The results of the DPPH analysis indicate that LumiSalis (CLSC) is a potent antioxidant which, when incorporated into personal care products and applied to the skin of the user, is expected to bring about the Benefits, such as helping protect against sunburn and skin cancer, and reversing some of the discoloration and wrinkles associated with skin aging. LumiSalis is expected to accelerate the skin's natural repair system and inhibit further damage from occurring.

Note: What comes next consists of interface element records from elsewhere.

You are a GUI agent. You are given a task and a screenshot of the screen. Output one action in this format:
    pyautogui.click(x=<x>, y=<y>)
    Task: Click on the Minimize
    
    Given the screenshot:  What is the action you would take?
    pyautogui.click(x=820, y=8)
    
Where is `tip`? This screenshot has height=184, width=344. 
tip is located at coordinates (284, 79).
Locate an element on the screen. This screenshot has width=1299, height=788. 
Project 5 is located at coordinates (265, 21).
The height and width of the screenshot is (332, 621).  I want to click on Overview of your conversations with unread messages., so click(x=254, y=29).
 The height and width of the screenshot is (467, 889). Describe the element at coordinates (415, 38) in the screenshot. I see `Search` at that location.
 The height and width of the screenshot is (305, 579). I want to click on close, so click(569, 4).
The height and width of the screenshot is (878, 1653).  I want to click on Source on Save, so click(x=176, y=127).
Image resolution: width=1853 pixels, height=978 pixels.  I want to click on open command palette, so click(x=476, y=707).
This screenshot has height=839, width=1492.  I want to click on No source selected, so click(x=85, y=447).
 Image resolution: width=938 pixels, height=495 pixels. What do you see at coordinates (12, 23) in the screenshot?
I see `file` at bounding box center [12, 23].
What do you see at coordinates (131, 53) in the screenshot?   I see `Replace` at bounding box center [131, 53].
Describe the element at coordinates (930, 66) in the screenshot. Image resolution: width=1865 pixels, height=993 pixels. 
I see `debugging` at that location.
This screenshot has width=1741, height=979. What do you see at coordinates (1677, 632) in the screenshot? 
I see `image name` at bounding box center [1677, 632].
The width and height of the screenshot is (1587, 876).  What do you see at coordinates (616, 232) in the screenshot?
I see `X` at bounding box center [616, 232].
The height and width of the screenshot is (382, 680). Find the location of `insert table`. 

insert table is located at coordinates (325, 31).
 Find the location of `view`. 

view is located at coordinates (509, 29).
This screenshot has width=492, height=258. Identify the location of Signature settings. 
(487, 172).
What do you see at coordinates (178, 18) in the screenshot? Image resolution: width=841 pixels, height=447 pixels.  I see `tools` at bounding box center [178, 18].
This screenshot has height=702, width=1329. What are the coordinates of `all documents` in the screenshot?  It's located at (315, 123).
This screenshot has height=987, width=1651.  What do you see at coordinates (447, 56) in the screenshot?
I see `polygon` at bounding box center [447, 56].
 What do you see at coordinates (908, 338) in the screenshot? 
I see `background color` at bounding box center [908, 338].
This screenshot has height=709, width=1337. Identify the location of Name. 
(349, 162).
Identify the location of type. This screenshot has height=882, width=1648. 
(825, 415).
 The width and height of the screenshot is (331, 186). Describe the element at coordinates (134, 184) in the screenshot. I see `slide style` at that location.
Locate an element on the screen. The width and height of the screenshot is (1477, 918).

The foregoing description and drawings include illustrative embodiments of the invention. The foregoing embodiments and the methods described in the present invention can be changed based on the ability, experience and preference of those skilled in the art. The steps of the method are merely listed in a certain order, which does not constitute any limitation on the order of the steps of the method. The foregoing description and drawings serve only to explain and illustrate the invention and the invention is not limited thereto unless so limited by the claims. Modifications and changes made by those skilled in the art before the disclosure of the present invention do not depart from the scope of the present invention.

Claims (4)

CLAIMS 1. A method of reducing skin damage in a subject comprising applying to the skin of the subject a composition comprising an effective amount of Physalis alkekengi extract. 2. A method of reducing levels of inflammatory markers in a subject, comprising applying to the skin of the subject a composition comprising an effective amount of Physalis extract. 3. The method of claim 2, wherein the inflammatory marker is selected from the group consisting of: IL-6, IL-8, IL-la and TNFa. 4. A method of treating skin damage in a subject comprising applying to the skin of the subject a composition comprising an effective amount of Physalis extract.